* EXERCISE OBJECTIVE *
Reproduce the following passage on forming health-care co-ops word for word, in full.

* READING PASSAGE *
_ _ _
There are other ways to obtain this, however, if it were not for the employer presence constraining the market.
People would form and join co-ops to do the job, often tied to some medically related special interest of the individual or family.
Newly married couples seeking to have children would join co-ops which targetted pregnancy costs, seniors would join senior co-ops, parents of children with disabilities would join co-ops which targeted those problems.
This would, in fact, almost certainly do a better job of getting good deals, since it would segment the market much better than "works for company 'x'".
Said co-ops would also probably develop to function as self-help organizations, as well, sharing information about good-v-bad doctors, health information related to the group (which drugs to avoid, etc.), advice for new parents, and so on.
Such collectives would probably have been difficult 20 years ago, but with the internet, you wouldn't even necessarily need a great deal of proximity... people from all over a 500-mile radius could easily be a part of a co-op specializing in "left-handed twin tax accountants", perhaps not even subject to state boundaries (even if their specific deals were only valid within a set of boundaries, there's no reason such negotiations could not be resolved for all members, with independent contracts signed for each state to resolve localized legal limits.
_ _ _
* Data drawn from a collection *

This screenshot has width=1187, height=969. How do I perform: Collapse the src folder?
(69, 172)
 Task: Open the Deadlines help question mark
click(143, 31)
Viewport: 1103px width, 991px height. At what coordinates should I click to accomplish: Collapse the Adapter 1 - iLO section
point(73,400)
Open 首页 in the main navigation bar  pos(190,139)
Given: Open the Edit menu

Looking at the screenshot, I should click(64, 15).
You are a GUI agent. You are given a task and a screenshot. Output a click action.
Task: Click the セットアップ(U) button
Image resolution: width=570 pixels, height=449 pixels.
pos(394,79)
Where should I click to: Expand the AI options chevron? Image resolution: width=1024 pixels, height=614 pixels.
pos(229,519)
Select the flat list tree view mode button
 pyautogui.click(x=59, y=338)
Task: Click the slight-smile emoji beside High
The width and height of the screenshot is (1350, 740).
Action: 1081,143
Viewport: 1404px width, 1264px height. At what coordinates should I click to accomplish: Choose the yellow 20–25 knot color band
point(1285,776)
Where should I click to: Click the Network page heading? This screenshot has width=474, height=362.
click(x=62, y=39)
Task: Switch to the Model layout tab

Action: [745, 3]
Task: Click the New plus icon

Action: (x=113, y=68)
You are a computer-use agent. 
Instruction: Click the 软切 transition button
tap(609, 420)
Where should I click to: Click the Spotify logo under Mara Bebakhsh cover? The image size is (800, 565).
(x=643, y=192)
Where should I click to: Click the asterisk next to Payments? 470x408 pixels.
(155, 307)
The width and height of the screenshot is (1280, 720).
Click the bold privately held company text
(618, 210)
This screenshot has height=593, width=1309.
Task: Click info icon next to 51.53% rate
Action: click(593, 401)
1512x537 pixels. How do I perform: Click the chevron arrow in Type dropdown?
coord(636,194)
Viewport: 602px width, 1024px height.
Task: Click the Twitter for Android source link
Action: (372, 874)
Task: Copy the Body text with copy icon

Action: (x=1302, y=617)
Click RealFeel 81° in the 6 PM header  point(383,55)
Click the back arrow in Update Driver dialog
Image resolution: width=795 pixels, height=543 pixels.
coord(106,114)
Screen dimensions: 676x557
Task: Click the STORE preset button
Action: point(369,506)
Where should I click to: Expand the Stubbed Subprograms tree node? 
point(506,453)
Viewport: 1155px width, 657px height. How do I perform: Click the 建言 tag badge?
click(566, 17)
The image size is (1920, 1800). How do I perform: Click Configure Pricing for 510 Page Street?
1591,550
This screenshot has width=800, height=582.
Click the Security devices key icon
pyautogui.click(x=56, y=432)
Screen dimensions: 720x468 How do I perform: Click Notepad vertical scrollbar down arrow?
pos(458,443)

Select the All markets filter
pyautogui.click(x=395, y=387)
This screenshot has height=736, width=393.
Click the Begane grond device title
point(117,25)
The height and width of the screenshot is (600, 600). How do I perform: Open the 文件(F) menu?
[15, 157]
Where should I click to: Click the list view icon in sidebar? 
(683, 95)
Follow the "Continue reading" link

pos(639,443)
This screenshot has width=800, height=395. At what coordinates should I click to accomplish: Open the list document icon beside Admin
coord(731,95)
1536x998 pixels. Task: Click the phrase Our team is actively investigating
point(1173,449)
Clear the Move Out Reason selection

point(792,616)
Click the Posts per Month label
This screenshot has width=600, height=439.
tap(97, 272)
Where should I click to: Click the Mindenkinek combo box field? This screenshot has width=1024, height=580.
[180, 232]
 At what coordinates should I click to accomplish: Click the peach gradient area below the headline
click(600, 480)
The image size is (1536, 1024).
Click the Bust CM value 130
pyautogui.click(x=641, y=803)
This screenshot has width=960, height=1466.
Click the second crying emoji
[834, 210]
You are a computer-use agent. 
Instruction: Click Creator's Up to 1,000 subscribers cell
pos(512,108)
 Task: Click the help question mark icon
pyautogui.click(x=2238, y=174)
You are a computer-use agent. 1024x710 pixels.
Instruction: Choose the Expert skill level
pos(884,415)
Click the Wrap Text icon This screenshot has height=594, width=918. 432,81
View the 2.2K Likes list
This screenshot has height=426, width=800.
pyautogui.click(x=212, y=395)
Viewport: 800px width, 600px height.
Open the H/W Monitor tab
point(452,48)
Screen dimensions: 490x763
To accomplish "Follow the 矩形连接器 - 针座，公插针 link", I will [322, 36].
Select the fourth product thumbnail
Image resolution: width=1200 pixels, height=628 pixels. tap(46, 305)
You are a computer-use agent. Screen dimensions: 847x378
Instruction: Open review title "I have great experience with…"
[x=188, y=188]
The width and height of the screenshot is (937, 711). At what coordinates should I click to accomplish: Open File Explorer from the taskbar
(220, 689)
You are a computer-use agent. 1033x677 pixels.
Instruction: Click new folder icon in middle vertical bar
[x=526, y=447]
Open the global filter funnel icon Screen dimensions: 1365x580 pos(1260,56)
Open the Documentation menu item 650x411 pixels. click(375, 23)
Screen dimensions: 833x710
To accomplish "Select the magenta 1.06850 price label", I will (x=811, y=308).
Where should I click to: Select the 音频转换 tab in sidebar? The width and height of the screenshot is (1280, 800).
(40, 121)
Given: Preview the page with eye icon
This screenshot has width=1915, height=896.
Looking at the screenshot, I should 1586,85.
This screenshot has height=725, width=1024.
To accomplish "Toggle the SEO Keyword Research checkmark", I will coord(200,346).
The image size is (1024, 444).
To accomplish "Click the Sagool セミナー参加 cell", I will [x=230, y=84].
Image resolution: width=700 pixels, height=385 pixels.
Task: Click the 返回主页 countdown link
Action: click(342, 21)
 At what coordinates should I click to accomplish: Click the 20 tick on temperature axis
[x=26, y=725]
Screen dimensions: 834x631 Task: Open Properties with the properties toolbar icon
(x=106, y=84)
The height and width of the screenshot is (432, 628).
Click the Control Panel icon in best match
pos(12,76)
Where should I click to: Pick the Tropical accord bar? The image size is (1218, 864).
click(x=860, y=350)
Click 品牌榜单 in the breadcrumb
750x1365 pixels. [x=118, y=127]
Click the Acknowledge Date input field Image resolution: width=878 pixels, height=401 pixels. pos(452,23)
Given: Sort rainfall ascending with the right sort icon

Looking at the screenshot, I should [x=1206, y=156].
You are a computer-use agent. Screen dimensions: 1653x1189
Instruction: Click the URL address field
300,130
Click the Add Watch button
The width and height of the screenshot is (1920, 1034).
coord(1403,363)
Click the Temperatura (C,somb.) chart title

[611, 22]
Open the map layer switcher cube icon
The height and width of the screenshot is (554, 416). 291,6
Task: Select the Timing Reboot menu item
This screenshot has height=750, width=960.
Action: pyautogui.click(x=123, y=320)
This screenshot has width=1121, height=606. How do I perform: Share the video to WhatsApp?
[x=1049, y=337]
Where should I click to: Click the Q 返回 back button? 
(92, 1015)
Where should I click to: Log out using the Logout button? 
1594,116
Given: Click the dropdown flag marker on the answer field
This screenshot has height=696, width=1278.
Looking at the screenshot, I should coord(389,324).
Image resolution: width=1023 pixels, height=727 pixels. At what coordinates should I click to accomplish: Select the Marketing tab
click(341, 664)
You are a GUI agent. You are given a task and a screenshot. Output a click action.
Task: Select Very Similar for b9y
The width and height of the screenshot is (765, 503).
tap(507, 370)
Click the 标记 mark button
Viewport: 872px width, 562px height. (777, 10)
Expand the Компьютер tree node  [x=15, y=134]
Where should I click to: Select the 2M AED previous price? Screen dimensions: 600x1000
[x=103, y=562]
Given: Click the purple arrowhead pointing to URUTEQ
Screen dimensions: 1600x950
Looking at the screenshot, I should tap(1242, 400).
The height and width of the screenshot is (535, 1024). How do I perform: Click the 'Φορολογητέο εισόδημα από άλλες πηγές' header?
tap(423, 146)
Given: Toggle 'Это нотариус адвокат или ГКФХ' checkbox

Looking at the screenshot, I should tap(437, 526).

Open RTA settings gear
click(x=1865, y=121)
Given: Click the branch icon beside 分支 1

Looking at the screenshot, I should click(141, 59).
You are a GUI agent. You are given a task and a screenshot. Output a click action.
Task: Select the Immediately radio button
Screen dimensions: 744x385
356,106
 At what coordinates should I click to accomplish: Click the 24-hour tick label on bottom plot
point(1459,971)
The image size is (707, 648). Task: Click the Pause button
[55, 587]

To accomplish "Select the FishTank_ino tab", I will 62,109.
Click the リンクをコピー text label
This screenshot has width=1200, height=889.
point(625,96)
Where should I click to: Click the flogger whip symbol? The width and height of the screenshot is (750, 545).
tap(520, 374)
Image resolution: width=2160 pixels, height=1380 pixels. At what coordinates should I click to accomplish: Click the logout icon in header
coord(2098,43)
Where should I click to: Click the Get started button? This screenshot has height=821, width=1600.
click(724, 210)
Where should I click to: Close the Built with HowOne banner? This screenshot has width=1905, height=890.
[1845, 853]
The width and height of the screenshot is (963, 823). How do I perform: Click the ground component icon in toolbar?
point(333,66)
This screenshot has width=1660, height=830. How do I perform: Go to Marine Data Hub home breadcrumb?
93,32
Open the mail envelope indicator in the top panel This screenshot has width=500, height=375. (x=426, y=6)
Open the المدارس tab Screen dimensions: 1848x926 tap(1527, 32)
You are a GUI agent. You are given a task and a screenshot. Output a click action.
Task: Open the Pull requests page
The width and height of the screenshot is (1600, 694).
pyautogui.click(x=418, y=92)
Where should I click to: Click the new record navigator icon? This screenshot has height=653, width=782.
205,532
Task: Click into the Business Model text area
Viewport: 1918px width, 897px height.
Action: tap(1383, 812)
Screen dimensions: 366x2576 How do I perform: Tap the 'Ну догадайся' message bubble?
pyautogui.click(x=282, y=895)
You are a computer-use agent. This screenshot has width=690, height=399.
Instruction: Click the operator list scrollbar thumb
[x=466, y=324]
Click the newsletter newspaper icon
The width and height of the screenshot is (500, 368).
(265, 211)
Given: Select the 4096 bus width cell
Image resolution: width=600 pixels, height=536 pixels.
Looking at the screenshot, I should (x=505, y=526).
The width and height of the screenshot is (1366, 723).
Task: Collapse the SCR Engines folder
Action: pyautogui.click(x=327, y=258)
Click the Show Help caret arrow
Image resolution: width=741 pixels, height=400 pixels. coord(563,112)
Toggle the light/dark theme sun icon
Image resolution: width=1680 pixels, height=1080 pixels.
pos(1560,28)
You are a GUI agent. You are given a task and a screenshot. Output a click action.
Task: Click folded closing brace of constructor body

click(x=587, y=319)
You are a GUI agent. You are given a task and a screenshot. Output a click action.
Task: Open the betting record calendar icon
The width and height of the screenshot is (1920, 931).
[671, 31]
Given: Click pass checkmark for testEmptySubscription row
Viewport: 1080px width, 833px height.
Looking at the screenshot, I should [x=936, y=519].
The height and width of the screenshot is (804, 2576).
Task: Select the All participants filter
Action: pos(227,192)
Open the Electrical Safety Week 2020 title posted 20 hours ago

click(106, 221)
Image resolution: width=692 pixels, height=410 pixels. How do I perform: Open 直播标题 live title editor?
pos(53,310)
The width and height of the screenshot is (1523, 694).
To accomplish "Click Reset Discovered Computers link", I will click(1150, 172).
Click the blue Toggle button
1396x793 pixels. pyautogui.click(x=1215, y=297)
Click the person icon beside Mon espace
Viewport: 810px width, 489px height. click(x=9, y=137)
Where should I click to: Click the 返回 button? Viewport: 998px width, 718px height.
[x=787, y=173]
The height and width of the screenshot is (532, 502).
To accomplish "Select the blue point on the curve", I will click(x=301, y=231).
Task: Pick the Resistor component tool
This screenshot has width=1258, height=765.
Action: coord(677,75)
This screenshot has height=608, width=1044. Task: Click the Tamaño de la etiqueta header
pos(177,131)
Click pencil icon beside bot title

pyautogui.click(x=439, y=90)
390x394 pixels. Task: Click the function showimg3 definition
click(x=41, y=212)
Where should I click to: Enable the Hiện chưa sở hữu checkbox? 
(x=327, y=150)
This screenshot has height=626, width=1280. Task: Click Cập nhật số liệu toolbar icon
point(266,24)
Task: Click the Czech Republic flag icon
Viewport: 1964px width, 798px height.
_ _ _
* TASK ANSWER *
There are other ways to obtain this, however, if it were not for the employer presence constraining the market.
People would form and join co-ops to do the job, often tied to some medically related special interest of the individual or family.
Newly married couples seeking to have children would join co-ops which targetted pregnancy costs, seniors would join senior co-ops, parents of children with disabilities would join co-ops which targeted those problems.
This would, in fact, almost certainly do a better job of getting good deals, since it would segment the market much better than "works for company 'x'".
Said co-ops would also probably develop to function as self-help organizations, as well, sharing information about good-v-bad doctors, health information related to the group (which drugs to avoid, etc.), advice for new parents, and so on.
Such collectives would probably have been difficult 20 years ago, but with the internet, you wouldn't even necessarily need a great deal of proximity... people from all over a 500-mile radius could easily be a part of a co-op specializing in "left-handed twin tax accountants", perhaps not even subject to state boundaries (even if their specific deals were only valid within a set of boundaries, there's no reason such negotiations could not be resolved for all members, with independent contracts signed for each state to resolve localized legal limits.